The deficit increased during the period due to lower export earning growth against higher import payments.
According to the latest Bangladesh Bank data, the export earnings posted a 4.33-per cent growth in the July-December period of the FY17 from that in the same period a fiscal year ago.
The export earnings stood at $16.41 billion in the first six months of the FY17 while the earnings were $15.72 billion in the same period of the previous fiscal year.
The imports registered a growth of 8.19 per cent in the July-December period from that in the same period of the FY16.
The import payment stood at $20.92 billion in the first half of the FY17 while it was $19.33 billion in the corresponding period a year ago.
A BB official told New Age on Thursday that the country’s export earnings posted a slow growth in H1 because of slowing earnings from major markets like US and UK.
He said that the import payments mainly increased in the recent months of this fiscal year as the central bank earlier asked the banks not to keep LCs unsettled for long.

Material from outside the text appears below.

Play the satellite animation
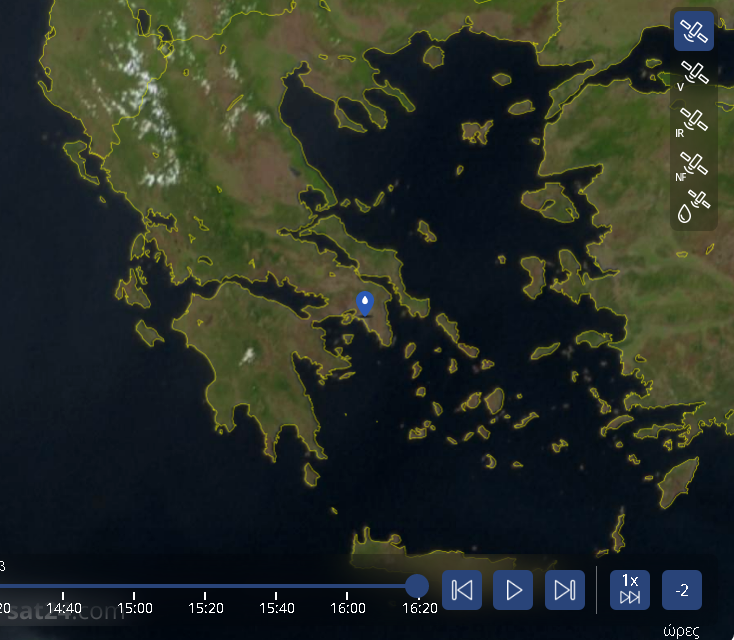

Observing that a number of banks are not settling LCs in due time, the BB has recently issued a letter to managing directors and chief executive officers of all banks asking them to settle the pending LCs in the shortest possible time.
For this reason, the banks heavily settled their pending LCs in the first five months of this fiscal year that eventually increased the overall import payments during the period.
The current account balance, the gap between export receipts and net earnings in services including remittances and import payments and profit repatriation by multinationals and local people, registered a deficit amount of $793 million in the first six months of the FY17 from a surplus amount of $1.85 billion in the same period a fiscal year ago.
The BB official said that the higher import payment and lower inward remittances had put an adverse impact on the country’s current account balance.
The BB data showed that the country’s inward remittance posted a negative growth of 17.66 per cent in the July-December period of the FY17 from that in the same period a financial year ago.